--- Problem statement ---
Render the lines starting at the one containing "You are a GUI" and ending at the one containing "Action: pyautogui.click(x=50, y=24)" as a JSON list of strings, one string per line, leaving out blank lines. Omit the pictures from the answer.

--- Provided material ---
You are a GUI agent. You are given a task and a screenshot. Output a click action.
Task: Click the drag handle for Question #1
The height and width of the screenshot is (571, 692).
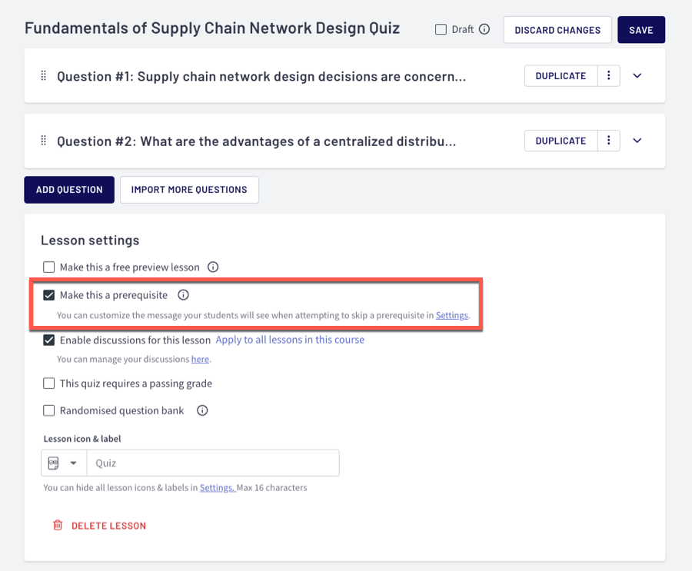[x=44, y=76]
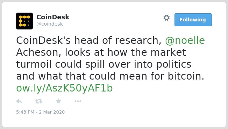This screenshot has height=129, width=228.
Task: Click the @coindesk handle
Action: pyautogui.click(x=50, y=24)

--

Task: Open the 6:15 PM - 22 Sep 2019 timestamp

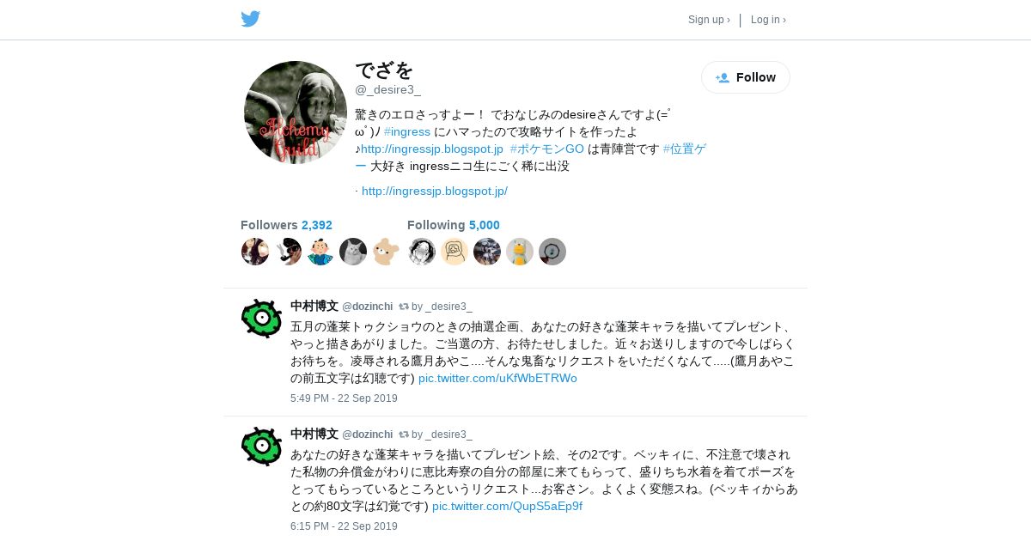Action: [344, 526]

--- Written answer ---
[
  "You are a GUI agent. You are given a task and a screenshot. Output a click action.",
  "Task: Click the drag handle for Question #1",
  "The height and width of the screenshot is (571, 692).",
  "[x=44, y=76]",
  "This screenshot has height=129, width=228.",
  "Task: Click the @coindesk handle",
  "Action: pyautogui.click(x=50, y=24)"
]